[Given entries]
%%
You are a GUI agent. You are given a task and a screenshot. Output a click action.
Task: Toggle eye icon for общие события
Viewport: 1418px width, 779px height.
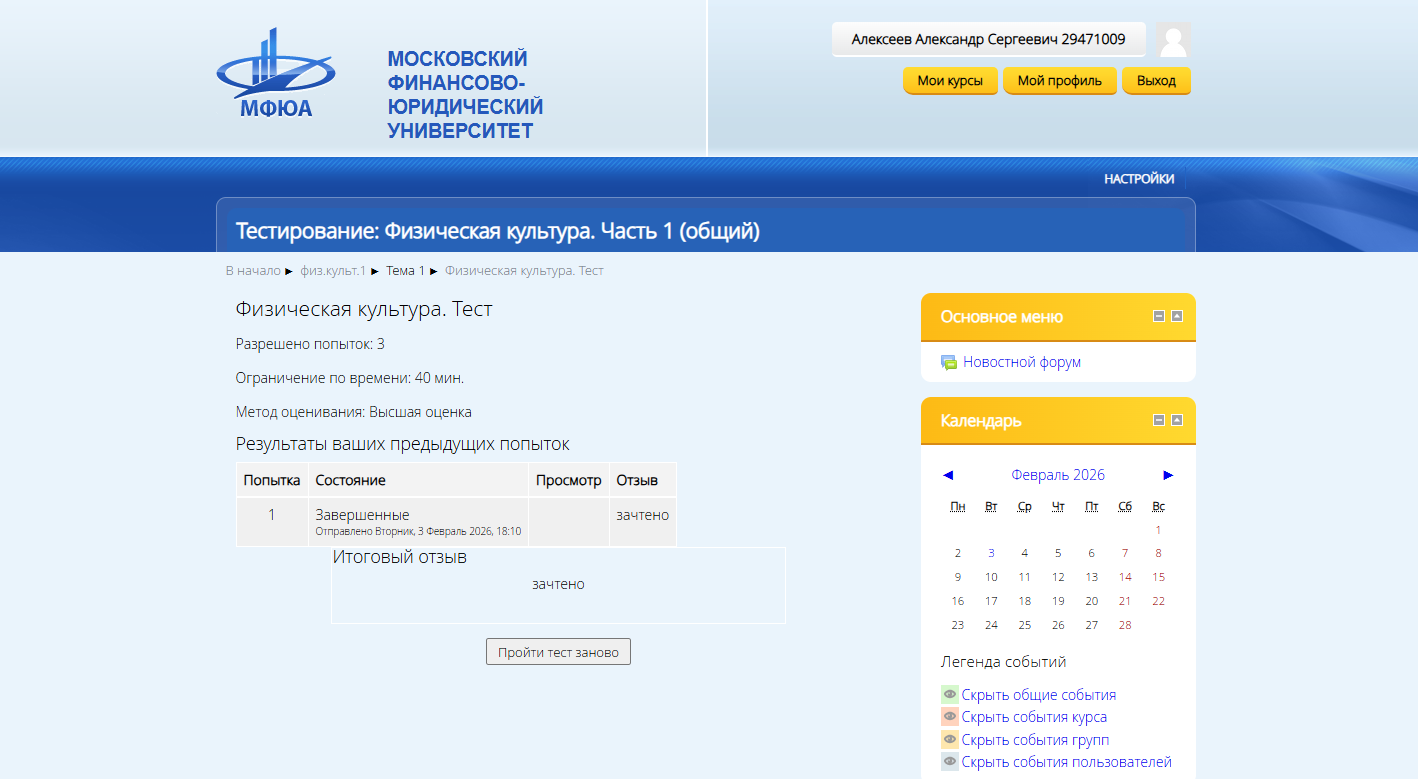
%%
%%
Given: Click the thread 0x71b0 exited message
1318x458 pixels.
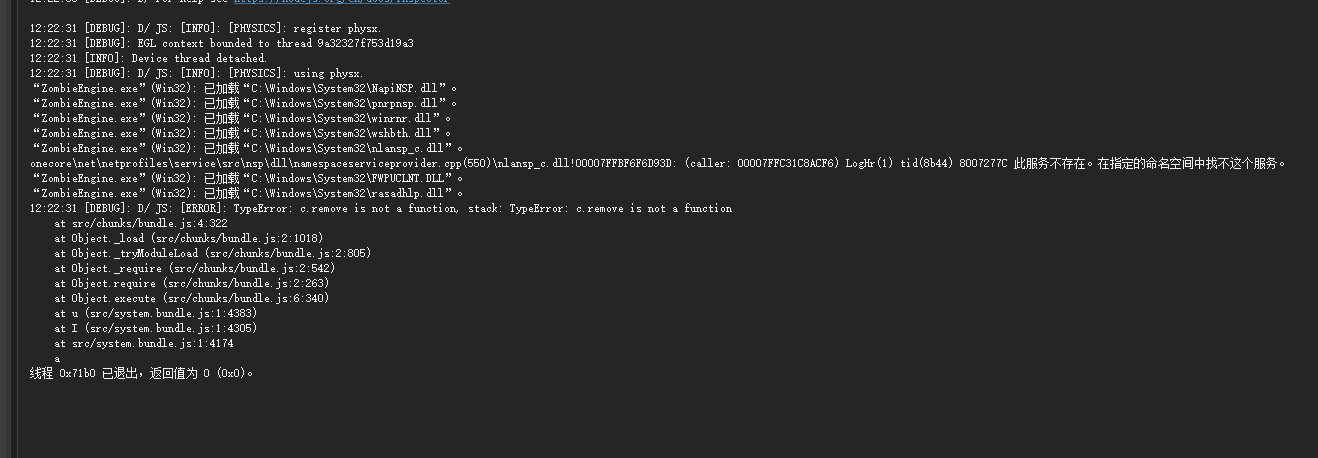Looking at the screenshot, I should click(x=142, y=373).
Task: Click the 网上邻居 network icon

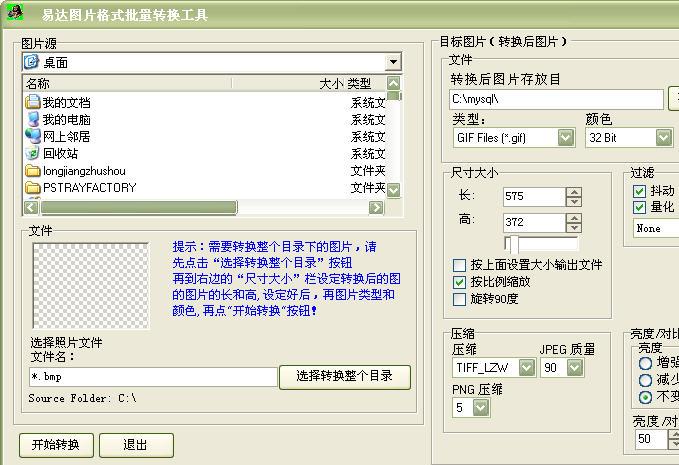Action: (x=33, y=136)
%%
[Description of the task] In the material above, transcribe exactly the lines beginning at the one with "You are a GUI" and ending at the one with "Viewport: 1418px width, 779px height.", both included.

[Response area]
You are a GUI agent. You are given a task and a screenshot. Output a click action.
Task: Toggle eye icon for общие события
Viewport: 1418px width, 779px height.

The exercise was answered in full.